Have you never heard of the term ‘Fast Fashion’? This business model breaks with the traditional four seasons of fashion brands. Instead, consumers can now effectively find a new collection every week in the stores. This serves to increase the number of products sold annually. However, this system has created a spiral where clothing has to continuously be produced faster and cheaper than before. If a factory is unable to make the clothes at a low enough price, big fashion companies will hire another cheaper sweatshop. Therefore, caught in a race for cutting costs, factory owners from Bangladesh, Cambodia and China save money where they can; namely, wages and safety regulations for the employees. In 2012, when the factory collapse of Rhana Plaza killed 1,129 employees, it was because they were forced back to work – even though they had reported cracks in the walls weeks prior to the tragedy.
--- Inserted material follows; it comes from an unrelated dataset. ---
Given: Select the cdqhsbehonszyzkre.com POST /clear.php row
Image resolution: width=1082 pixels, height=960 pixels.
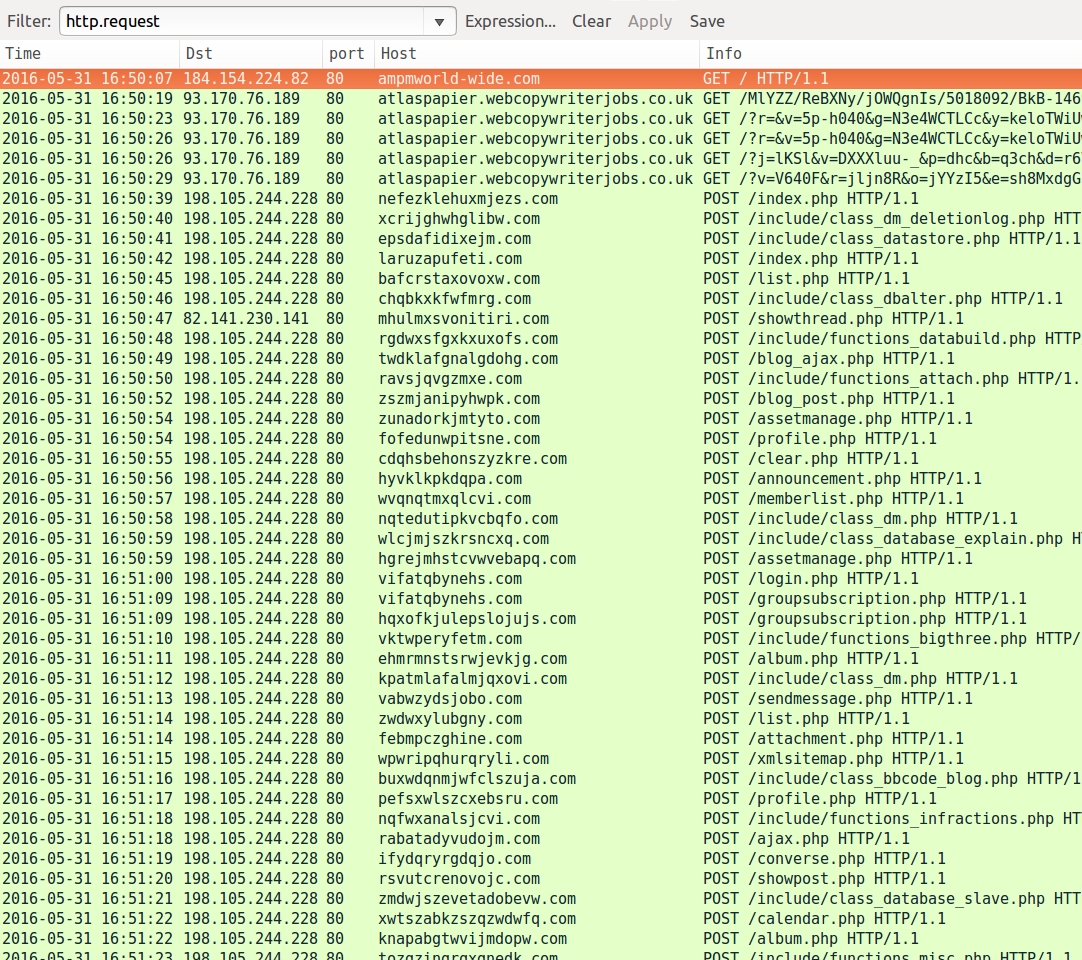Looking at the screenshot, I should point(472,458).
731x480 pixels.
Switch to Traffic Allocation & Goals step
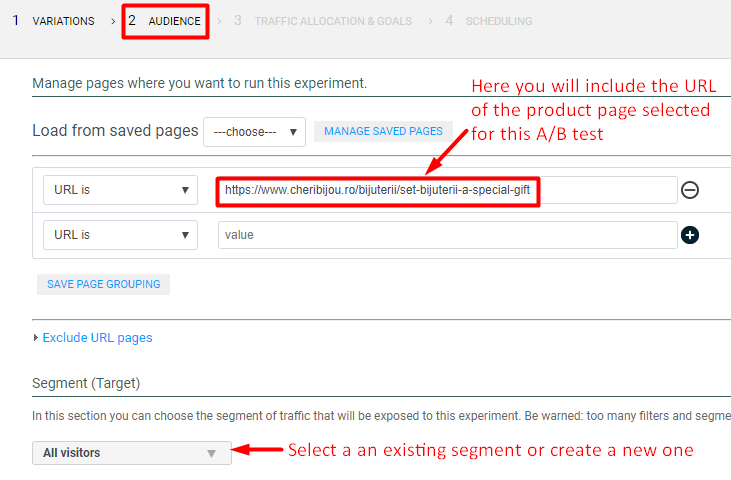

The producers of ‘The True Cost’ travelled across the globe to interview a variety of people working in the fashion industry: seamstresses from Bangladesh, organic cotton farmers, managers of large factories, fair trade activists and economists. It shows us the many stories of those individuals making our clothes. The 23-year-old Shima Akhter is one of these garment workers. When she was 12, she moved to Dhaka, the capital of Bangladesh, seeking employment in a factory. In the beginning of the documentary, the young woman tells us about her engagement within a working union. However, when she passed a petition to the management demanding safer working conditions and a minimum wage, the managers locked the workers inside the factory. The managers attacked the workers with scissors, hit them and banged their heads against the walls. Shima’s story does not end here. In the last minutes of the movie, she travels to the village she grew up in together with her little daughter. She decided to give her daughter to her parents so that she does not have to take her to the factory anymore where the little girl would be exposed to harmful chemicals. Shima explains that she wants her daughter to receive a proper education as she leaves the little one behind.
The reason why I highly want to recommend this movie is because it has – without exaggeration – fundamentally changed my life. I was fifteen years old when I first watched it with my parents. Back then, it left me sobbing. I was crying because I was overwhelmed and shocked by the injustice and suffering I had just witnessed. I was crying because fashion had always been something beautiful to me and that image was tainted now. Finally, I was crying because I too had been supporting a system that was exploiting workers – young girls like me – who were making my beautiful clothes under such inhumane conditions.
I believe that this is a movie everyone who is passionate about fashion should watch. Only once we are aware that fashion is not just a form of art – a way to express ourselves – but also an industry, can we revolutionise it. In the end, fast fashion is dependent on one thing: consumers. So, let us use our power to demand our clothes be made not just beautiful-looking but also pesticide-free and under humane conditions!